Monday, 20 July 2015

Richard III and the Bosworth Campaign - Peter Hammond

Written in 2010, that is to say before the discovery of the body in the car park, Hammond writes in the belief that nothing the likes of Thomas More, the Croyland Chronicler, and indeed every single contemporary chronicler said about Richard III was true.  Of course the undoubted body demonstrates that everything they said about his appearance and death was absolutely true, which logically suggests that everything they said about his usurpation was true too.  Hammond is a dyed in the wool Ricardian, a former research officer of the Richard III Society.  As such he seems reluctant to accept that Richard's seizing of the throne was a usurpation, and no mention is made here of the fact that he had his nephews murdered.  Instead we have a long and unnecessary passage about how he didn't really want to marry his niece, Elizabeth of York, albeit, according to Hammond, Elizabeth was mad keen on marrying Richard.  This is piffle and our author is wearing blinkers.
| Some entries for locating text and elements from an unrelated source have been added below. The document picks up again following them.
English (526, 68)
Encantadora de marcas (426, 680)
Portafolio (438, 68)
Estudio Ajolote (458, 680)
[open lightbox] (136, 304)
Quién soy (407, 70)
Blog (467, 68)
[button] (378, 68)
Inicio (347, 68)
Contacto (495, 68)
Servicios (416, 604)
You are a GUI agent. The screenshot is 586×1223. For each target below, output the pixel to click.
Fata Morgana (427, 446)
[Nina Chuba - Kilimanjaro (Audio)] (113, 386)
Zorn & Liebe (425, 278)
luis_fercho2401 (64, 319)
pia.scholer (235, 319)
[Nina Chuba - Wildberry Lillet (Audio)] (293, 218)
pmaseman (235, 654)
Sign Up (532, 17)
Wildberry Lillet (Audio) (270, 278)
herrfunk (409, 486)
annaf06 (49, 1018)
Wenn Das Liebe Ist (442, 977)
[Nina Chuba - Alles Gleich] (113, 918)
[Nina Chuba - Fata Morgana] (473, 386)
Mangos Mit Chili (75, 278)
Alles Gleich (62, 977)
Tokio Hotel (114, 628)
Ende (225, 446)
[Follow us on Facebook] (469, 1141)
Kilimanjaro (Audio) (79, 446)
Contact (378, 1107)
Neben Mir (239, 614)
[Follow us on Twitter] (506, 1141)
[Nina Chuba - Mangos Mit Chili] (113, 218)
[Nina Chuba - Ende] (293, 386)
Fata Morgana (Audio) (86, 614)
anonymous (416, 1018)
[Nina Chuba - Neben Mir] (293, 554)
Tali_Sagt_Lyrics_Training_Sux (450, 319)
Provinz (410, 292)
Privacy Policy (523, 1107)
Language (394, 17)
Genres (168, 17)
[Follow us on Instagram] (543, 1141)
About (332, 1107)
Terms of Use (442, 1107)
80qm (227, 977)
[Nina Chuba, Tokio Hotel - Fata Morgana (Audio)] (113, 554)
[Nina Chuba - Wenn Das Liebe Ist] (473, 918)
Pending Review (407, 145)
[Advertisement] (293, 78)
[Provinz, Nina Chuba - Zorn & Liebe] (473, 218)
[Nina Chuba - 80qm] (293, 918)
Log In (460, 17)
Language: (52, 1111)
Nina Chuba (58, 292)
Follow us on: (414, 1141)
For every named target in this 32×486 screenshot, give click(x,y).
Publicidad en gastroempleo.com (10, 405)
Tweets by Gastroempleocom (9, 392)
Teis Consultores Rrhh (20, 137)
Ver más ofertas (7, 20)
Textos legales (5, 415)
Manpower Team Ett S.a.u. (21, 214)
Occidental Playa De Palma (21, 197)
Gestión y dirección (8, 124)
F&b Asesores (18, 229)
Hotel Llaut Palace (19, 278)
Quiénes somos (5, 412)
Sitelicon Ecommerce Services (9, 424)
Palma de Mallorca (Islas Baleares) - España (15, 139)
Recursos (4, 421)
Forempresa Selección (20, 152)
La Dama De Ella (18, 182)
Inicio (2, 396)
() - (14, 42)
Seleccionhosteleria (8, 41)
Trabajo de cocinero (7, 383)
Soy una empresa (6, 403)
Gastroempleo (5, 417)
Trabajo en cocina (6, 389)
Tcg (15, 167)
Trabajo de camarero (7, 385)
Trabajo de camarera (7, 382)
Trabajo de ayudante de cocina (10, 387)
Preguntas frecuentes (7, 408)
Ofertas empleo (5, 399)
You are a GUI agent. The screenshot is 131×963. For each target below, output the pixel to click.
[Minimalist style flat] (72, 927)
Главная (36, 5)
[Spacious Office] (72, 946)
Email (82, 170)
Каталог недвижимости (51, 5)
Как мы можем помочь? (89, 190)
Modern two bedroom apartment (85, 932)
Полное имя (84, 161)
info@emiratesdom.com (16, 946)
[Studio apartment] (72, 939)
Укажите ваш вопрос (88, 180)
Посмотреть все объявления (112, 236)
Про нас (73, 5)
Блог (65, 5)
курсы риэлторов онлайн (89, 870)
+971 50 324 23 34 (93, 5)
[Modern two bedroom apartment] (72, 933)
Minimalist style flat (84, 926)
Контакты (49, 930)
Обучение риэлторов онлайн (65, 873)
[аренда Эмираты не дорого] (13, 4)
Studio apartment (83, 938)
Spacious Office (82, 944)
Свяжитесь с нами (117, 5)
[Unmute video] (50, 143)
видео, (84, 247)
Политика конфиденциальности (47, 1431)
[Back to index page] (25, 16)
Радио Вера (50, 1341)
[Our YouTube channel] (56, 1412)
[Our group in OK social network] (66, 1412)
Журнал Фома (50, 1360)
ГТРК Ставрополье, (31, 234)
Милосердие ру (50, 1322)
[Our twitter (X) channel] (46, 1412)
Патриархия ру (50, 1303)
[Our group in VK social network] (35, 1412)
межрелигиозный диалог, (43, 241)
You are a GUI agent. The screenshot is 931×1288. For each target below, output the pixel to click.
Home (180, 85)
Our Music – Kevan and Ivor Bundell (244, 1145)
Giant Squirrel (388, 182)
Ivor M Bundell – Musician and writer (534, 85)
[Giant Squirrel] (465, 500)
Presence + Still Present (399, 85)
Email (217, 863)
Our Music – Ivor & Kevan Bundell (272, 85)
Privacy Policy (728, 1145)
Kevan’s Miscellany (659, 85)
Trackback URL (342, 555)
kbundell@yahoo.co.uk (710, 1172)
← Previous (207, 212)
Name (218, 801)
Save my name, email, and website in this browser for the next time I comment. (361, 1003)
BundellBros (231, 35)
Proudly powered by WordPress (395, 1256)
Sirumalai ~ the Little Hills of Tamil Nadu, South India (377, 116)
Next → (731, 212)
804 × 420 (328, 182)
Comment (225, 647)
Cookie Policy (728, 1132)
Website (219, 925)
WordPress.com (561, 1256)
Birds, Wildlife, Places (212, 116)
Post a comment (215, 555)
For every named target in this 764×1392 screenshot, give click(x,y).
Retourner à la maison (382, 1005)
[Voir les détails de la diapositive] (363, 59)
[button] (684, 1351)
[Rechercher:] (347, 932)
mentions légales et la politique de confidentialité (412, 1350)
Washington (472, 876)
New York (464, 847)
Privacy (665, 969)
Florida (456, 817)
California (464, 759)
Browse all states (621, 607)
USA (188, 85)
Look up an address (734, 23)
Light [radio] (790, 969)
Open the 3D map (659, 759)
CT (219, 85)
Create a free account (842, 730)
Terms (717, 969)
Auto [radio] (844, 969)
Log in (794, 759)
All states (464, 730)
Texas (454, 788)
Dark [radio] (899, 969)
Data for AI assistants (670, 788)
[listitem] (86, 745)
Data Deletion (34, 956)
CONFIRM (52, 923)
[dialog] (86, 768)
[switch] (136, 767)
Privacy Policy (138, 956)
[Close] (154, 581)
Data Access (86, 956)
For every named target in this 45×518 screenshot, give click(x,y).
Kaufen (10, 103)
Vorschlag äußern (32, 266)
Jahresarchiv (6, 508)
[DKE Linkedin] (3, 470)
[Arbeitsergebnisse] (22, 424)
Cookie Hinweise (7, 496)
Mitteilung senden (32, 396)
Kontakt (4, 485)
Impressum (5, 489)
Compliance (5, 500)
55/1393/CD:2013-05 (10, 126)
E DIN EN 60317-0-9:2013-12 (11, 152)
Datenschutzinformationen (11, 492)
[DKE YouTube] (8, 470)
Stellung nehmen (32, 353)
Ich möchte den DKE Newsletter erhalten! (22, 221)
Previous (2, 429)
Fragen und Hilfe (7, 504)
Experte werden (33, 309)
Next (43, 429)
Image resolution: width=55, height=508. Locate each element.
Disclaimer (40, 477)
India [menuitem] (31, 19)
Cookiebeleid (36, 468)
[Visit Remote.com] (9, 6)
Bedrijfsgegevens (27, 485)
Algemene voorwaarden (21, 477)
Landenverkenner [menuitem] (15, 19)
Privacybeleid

We know where he starts from by his use of the works of Ashdown Hill, who has won awards for his genealogical research but who labours under the belief that everybody in the 15th century was either illegitimate, responsible for whole tribes of illegitimate offspring, or preferably both.  Here we are given two Ricardian bastards, John and Katherine, both of whom seem to have been teenagers, albeit their putative father was only 32 when he died.  It is of course perfectly possible for Richard to have fathered children when he was himself an early teen but let us not forget (what Hammond and Ashdown Hill didn't know in 2010) that Richard's puberty was much worse than most with his spine curving by the day.  It had to hurt and it had to have had psychological impact.  Still, perhaps his response to the trauma was to go out and get bastards.

The main problem with this book, though, is that it doesn't tell me anything I didn't already know about the battle.  Surely A L Rowse did a better job back in 1966?  Funnily enough, Hammond doesn't cite Rowse in his bibliography.  He does, however, make extensive use of the Mancini text, and the second continuation of Croyland, which both have the merit of being contemporary.  I'm sure everything Hammond says about the battle is true so far as it can be, but in a book of only 116 pages, specifically about a battle and written for a specialist military publisher (Pen & Sword), less than ten pages of actual battle is not enough.